R.R. Donnelley & Sons Company announced its intention to offer $250 million aggregate principal amount of junior lien secured notes due 2028 (the “Notes”), subject to market conditions. The Notes will be general senior secured obligations of the Company and will be guaranteed by the Company’s domestic, wholly-owned subsidiaries that guarantee the Company’s existing term loan B credit facility (as amended, the “Term Loan Credit Agreement”) and its amended and restated senior secured asset-based revolving credit facility (as amended, the “ABL Credit Agreement”). The collateral for the Notes (i) will secure the Notes on a junior lien basis to the collateral securing the Term Loan Credit Agreement and ABL Credit Agreement and (ii) is expected to secure the Notes on a pari passu basis to approximately $38 million principal amount of the Company’s other existing indebtedness.

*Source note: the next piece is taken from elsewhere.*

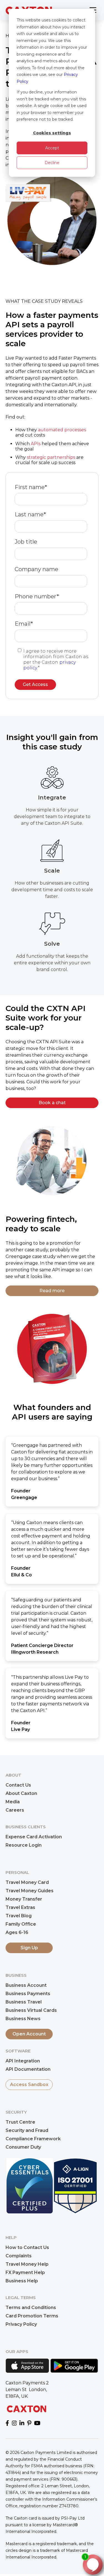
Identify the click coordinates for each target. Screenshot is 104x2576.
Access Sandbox (29, 2084)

The Company intends to use the net proceeds from the Offering to (i) redeem in full and satisfy and discharge its 6.125% senior secured notes due 2026 including premiums and accrued and unpaid interest thereon, (ii) repay a portion of the Term Loan Credit Agreement, (iii) make a dividend to its indirect parent, RRD Parent Inc., to permit such parent to use the proceeds of such dividend to redeem a portion of its outstanding 10.00% senior notes due 2031, and (iv) pay fees and expenses in connection with the Offering. The Notes and the related subsidiary guarantees will be offered to persons reasonably believed to be qualified institutional buyers pursuant to Rule 144A under the Securities Act of 1933, as amended (the “Securities Act”), and to non-U.S. persons outside the United States pursuant to Regulation S under the Securities Act. The Notes and the related subsidiary guarantees have not been registered under the Securities Act and may not be offered or sold in the United States without registration or an applicable exemption from the registration requirements.